Records for the exercise ▸

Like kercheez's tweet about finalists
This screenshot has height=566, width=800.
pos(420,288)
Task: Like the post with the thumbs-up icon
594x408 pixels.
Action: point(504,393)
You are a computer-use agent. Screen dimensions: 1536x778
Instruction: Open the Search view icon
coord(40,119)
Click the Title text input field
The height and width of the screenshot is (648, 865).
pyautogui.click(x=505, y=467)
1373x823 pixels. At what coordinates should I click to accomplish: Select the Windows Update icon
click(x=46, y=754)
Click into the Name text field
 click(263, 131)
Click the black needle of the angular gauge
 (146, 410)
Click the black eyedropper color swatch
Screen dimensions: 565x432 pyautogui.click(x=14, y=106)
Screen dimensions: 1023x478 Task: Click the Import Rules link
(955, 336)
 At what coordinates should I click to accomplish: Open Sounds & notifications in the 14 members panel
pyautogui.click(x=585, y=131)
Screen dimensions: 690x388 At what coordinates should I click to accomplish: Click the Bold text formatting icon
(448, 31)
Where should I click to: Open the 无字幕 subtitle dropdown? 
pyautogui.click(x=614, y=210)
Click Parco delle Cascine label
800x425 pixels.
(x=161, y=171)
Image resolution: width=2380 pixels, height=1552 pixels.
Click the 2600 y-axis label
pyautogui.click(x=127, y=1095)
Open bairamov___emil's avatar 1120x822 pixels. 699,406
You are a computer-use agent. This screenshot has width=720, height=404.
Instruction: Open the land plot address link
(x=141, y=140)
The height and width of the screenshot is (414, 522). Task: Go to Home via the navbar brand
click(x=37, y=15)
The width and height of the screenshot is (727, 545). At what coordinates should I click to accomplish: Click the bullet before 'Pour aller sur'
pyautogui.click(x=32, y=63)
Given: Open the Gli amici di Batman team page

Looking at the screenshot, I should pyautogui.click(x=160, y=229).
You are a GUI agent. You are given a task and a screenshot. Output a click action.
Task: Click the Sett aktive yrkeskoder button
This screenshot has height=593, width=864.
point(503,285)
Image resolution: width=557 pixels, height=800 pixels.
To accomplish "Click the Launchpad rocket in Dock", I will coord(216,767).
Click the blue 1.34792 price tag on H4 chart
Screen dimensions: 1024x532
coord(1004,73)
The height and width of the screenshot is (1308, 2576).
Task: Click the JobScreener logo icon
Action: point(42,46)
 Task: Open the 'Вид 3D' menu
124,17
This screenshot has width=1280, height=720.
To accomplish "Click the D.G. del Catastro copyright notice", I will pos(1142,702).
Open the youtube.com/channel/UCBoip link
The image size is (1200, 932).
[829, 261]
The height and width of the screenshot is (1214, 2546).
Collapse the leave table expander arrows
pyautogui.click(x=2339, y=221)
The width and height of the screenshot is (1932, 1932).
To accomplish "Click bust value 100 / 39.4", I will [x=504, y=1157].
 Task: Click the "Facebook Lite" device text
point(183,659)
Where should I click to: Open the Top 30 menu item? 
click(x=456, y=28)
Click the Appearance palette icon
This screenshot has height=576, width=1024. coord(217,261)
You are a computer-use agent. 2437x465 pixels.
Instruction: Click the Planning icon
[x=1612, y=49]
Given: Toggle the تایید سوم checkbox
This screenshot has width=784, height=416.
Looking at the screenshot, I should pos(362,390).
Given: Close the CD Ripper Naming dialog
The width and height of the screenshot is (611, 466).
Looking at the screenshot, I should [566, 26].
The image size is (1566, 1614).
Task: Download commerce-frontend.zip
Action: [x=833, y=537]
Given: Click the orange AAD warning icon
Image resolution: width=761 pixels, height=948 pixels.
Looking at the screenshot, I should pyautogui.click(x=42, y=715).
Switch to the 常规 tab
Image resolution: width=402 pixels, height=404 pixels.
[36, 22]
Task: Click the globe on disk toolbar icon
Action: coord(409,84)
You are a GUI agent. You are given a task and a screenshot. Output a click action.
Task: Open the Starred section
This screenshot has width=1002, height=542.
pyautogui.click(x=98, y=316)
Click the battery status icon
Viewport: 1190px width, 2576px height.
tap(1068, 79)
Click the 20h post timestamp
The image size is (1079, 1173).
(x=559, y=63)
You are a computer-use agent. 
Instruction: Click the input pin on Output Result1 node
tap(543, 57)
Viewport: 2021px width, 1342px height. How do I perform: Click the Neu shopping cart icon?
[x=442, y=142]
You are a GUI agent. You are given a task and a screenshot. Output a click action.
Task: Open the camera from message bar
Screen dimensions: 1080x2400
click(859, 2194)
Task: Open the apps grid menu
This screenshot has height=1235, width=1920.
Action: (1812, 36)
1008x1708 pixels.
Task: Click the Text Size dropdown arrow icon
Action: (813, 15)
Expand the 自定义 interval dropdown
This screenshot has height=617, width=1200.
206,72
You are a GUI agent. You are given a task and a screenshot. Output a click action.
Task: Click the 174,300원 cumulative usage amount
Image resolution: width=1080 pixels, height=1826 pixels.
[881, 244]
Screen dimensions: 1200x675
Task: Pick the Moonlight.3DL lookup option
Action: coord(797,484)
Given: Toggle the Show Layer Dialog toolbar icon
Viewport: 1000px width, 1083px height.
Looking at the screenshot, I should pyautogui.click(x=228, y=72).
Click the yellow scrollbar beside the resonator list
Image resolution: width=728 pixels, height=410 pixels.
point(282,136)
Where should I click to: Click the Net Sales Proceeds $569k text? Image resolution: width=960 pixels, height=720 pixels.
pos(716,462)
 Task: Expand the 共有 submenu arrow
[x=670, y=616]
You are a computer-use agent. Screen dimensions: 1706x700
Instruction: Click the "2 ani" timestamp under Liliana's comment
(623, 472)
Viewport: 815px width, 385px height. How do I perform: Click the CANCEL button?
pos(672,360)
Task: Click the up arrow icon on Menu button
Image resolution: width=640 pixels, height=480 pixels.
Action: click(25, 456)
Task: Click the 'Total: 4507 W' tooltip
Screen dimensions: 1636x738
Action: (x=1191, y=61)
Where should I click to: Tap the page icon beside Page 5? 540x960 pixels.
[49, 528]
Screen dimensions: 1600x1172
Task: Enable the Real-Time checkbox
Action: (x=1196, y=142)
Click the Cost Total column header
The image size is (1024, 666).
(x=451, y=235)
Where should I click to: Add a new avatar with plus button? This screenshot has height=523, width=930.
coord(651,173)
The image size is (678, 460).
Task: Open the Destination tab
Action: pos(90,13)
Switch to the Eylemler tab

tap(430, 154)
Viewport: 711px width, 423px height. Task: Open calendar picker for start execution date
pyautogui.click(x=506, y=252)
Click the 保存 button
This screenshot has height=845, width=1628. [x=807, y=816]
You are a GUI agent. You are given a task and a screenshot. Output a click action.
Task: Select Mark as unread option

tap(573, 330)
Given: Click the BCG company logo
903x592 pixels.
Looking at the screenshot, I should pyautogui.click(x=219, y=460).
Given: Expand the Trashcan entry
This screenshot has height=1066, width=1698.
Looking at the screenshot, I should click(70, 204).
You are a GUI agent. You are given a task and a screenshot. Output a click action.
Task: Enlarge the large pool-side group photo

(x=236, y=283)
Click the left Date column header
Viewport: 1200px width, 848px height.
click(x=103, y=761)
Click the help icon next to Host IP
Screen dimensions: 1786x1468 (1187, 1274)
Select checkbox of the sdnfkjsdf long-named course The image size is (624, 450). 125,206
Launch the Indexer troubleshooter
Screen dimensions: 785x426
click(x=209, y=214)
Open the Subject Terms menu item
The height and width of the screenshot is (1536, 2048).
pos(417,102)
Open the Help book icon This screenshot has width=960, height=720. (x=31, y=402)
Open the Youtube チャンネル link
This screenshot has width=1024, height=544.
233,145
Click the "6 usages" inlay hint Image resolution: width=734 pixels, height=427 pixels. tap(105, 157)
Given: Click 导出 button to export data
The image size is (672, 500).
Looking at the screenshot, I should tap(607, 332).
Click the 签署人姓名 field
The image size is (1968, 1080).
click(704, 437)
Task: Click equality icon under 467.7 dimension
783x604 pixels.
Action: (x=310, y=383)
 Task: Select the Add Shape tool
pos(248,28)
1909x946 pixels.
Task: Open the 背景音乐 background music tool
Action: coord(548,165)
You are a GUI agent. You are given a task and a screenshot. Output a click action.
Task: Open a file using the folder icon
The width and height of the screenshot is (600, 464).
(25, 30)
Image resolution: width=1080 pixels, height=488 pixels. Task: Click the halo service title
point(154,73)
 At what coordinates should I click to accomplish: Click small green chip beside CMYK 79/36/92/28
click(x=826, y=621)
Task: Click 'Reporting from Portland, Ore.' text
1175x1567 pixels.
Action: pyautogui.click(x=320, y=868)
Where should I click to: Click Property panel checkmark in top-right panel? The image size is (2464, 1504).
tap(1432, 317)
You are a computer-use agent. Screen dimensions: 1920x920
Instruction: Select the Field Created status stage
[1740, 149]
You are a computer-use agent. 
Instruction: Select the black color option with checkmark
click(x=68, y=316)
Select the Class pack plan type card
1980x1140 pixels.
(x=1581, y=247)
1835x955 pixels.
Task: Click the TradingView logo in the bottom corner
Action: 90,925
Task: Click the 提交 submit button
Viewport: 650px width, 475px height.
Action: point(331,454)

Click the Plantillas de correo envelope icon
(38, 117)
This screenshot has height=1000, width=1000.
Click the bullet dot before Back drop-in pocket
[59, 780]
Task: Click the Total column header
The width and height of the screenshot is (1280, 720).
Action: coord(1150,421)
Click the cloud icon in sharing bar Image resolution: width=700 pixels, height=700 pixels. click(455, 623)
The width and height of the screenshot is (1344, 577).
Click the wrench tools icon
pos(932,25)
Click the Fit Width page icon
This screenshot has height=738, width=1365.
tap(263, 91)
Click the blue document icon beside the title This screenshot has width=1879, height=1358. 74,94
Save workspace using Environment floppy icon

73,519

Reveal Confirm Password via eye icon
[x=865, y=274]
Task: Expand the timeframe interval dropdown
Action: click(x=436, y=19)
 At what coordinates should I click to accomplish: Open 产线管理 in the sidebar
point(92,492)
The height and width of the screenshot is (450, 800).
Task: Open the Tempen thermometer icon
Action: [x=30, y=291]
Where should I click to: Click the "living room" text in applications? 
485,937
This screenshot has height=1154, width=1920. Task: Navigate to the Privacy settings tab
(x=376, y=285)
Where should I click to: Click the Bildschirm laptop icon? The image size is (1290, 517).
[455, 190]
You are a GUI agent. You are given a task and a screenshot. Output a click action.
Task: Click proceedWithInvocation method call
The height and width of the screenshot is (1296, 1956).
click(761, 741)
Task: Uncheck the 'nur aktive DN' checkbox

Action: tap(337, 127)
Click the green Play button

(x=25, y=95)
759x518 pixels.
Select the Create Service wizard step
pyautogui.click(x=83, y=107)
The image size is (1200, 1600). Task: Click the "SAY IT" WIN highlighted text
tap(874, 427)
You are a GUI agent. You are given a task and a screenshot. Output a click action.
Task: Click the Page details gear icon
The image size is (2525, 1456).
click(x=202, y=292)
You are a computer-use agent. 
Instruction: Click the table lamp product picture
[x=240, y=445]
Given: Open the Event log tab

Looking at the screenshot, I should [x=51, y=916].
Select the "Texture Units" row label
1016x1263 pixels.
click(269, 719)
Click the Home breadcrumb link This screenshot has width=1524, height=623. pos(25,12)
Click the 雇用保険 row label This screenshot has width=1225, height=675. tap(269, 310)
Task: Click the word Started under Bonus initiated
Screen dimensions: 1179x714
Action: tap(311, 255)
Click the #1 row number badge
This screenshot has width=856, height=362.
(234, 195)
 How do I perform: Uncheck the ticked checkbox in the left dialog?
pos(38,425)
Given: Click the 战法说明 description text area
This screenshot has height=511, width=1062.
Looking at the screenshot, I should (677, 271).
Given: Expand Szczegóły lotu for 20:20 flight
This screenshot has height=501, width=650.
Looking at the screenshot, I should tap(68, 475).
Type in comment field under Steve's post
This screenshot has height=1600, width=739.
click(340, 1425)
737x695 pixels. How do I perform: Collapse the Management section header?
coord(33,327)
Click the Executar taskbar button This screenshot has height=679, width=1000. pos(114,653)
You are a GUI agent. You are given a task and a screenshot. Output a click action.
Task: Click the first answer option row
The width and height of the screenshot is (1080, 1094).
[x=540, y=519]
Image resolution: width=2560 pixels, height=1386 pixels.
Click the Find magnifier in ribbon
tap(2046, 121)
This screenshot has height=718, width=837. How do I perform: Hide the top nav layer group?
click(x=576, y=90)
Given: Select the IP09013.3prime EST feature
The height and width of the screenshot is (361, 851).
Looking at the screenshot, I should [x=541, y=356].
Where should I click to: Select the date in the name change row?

Exercise directions ▸
Please output every line from the start of the records up to and including the line with "coord(40,119)" as a JSON list of strings, one string per line and no blank lines.

Answer to this task ▸
[
  "Like kercheez's tweet about finalists",
  "This screenshot has height=566, width=800.",
  "pos(420,288)",
  "Task: Like the post with the thumbs-up icon",
  "594x408 pixels.",
  "Action: point(504,393)",
  "You are a computer-use agent. Screen dimensions: 1536x778",
  "Instruction: Open the Search view icon",
  "coord(40,119)"
]